Entradas sobre onde os itens aparecem:
--
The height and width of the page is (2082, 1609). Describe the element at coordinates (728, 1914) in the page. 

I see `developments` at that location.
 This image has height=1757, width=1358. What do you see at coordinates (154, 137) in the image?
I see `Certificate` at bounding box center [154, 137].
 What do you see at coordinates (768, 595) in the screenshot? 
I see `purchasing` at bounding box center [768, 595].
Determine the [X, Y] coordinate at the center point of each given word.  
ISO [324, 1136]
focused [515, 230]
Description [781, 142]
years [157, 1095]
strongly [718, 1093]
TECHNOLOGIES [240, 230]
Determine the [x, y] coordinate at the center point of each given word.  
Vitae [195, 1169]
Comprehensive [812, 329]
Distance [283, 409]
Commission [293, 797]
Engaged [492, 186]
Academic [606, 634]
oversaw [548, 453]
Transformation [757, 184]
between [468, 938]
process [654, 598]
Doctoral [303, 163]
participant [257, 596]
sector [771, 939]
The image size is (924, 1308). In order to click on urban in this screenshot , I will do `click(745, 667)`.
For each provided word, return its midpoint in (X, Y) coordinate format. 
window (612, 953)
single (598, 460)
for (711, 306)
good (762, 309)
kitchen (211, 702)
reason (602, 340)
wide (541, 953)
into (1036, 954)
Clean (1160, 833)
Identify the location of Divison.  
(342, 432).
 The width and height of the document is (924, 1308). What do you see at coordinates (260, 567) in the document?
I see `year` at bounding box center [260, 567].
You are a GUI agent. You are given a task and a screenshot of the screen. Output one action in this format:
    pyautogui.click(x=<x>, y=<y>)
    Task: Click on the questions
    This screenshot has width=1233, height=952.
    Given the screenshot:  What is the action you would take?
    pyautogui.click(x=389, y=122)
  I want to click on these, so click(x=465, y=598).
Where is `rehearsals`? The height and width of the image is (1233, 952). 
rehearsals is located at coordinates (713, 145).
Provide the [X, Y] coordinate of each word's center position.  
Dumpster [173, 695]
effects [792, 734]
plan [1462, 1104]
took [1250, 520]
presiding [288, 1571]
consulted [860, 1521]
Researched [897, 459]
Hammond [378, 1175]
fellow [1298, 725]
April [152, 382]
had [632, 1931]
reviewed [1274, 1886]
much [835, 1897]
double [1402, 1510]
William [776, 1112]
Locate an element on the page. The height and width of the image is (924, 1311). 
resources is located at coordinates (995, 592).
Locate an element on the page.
--
*SUA TAREFA:*
Substitua "Determine" por "Find" em todos os itens e escreva-os de novo, sem mudar mais nada.

*RESPOSTA ESPERADA:*
The height and width of the page is (2082, 1609). Describe the element at coordinates (728, 1914) in the page. 

I see `developments` at that location.
 This image has height=1757, width=1358. What do you see at coordinates (154, 137) in the image?
I see `Certificate` at bounding box center [154, 137].
 What do you see at coordinates (768, 595) in the screenshot? 
I see `purchasing` at bounding box center [768, 595].
Find the [X, Y] coordinate at the center point of each given word.  
ISO [324, 1136]
focused [515, 230]
Description [781, 142]
years [157, 1095]
strongly [718, 1093]
TECHNOLOGIES [240, 230]
Find the [x, y] coordinate at the center point of each given word.  
Vitae [195, 1169]
Comprehensive [812, 329]
Distance [283, 409]
Commission [293, 797]
Engaged [492, 186]
Academic [606, 634]
oversaw [548, 453]
Transformation [757, 184]
between [468, 938]
process [654, 598]
Doctoral [303, 163]
participant [257, 596]
sector [771, 939]
The image size is (924, 1308). In order to click on urban in this screenshot , I will do `click(745, 667)`.
For each provided word, return its midpoint in (X, Y) coordinate format. 
window (612, 953)
single (598, 460)
for (711, 306)
good (762, 309)
kitchen (211, 702)
reason (602, 340)
wide (541, 953)
into (1036, 954)
Clean (1160, 833)
Identify the location of Divison.  
(342, 432).
 The width and height of the document is (924, 1308). What do you see at coordinates (260, 567) in the document?
I see `year` at bounding box center [260, 567].
You are a GUI agent. You are given a task and a screenshot of the screen. Output one action in this format:
    pyautogui.click(x=<x>, y=<y>)
    Task: Click on the questions
    This screenshot has width=1233, height=952.
    Given the screenshot:  What is the action you would take?
    pyautogui.click(x=389, y=122)
  I want to click on these, so click(x=465, y=598).
Where is `rehearsals`? The height and width of the image is (1233, 952). 
rehearsals is located at coordinates (713, 145).
Provide the [X, Y] coordinate of each word's center position.  
Dumpster [173, 695]
effects [792, 734]
plan [1462, 1104]
took [1250, 520]
presiding [288, 1571]
consulted [860, 1521]
Researched [897, 459]
Hammond [378, 1175]
fellow [1298, 725]
April [152, 382]
had [632, 1931]
reviewed [1274, 1886]
much [835, 1897]
double [1402, 1510]
William [776, 1112]
Locate an element on the page. The height and width of the image is (924, 1311). 
resources is located at coordinates (995, 592).
Locate an element on the page.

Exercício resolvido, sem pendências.